Haunted Haunts

31 10 2008

Halloween is here again. Every year it seems to sneak up on me, and every year it finds me with neither the costume nor the will to come up with one. Perhaps it stems from growing up, when my mother, who also never had the drive or passion for creating costumes, always “nudged” me toward costumes that were easy for her to create: the PG&E linesman (my father could get the hard hat from work), the cheerleader (my sister wasn’t wearing that uniform any more), and even Jane Fonda (yes. Jane Fonda). Somehow, save for the year I wreaked havoc on the house by insisting on being a pumpkin, I was amenable to her suggestions, however odd or non-age-appropriate (what other six year old was Jane Fonda?).

Anyhow, to this day my Halloween costumes typically involve minimal creativity and minimal effort, and I’m just fine with that.

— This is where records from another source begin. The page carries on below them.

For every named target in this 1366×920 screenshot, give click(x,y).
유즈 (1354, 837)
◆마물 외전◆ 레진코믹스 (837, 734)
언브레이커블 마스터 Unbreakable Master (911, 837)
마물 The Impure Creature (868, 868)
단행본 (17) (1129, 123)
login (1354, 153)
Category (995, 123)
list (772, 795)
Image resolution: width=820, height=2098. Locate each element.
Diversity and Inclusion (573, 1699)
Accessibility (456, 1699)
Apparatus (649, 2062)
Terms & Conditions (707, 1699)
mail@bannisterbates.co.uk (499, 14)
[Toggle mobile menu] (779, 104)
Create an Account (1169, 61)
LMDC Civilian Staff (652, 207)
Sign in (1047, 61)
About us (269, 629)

However, I do enjoy the holiday. Who wouldn’t love a holiday that’s based around candy? And here in New York, I love it even more for the ghostly aspect of it. Being obsessed with history as I am, I am fond of ghost stories and their ability to transmit our past and keep it alive in the future. And so, without further ado, a list of some of my favorite New York “haunts,” in no particular order:

  • Bridge Cafe. (279 Water St) The building itself dates back to 1794 and is said to have been home to Irish prostitutes. It’s been a bar since 1847, making it New York’s oldest continually running bar, haunted, they say, by pirates who frequented the place before the Brooklyn Bridge (in whose shadow it lies) was even a thought.
  • The Chelsea Hotel. (222 W. 23rd St.) Sid Vicious of the Sex Pistols was living at the hotel when accused of his girlfriend’s murder and overdosed before his trial ended. He can still sometimes be seen near the elevator doors.
  • Ear Inn. (326 Spring St.) This place has a long history, starting as the home of James Brown, aide to Washington in the Revolution. Since then it’s had various incarnations, from brewery to speakeasy, to boarding house and brothel. It is haunted by Mickey, a sailor who died out front.
  • White Horse Tavern. (567 Hudson St.) This place dates from the 19th Century but it’s more famous for being the place where bohemian writer Dylan Thomas drank himself to death (read: 18 beers) in 1953 and is still said to return from time to time.
  • Algonquin Hotel. (59 West 44th St.) This elegant hotel was the regular lunch spot where Dorothy Parker held court for the Round Table, her 1920s group of literati, who joined her for lunch and literature. Parker seems to come back for a visit from time to time…
  • St. Mark’s Church. (131 E 10th St.) The historic church was erected in 1799, and before that it was the private “Bouwerie Chapel” of early New York leader, Peter Stuyvesant. Though the church itself was built after Stuyvesant’s death, it is considered one of the most haunted places in the city, mainly by Peg-leg Peter, Stuyvesant’s ghost, whose distinct wooden leg footsteps can sometimes be heard wandering the grounds.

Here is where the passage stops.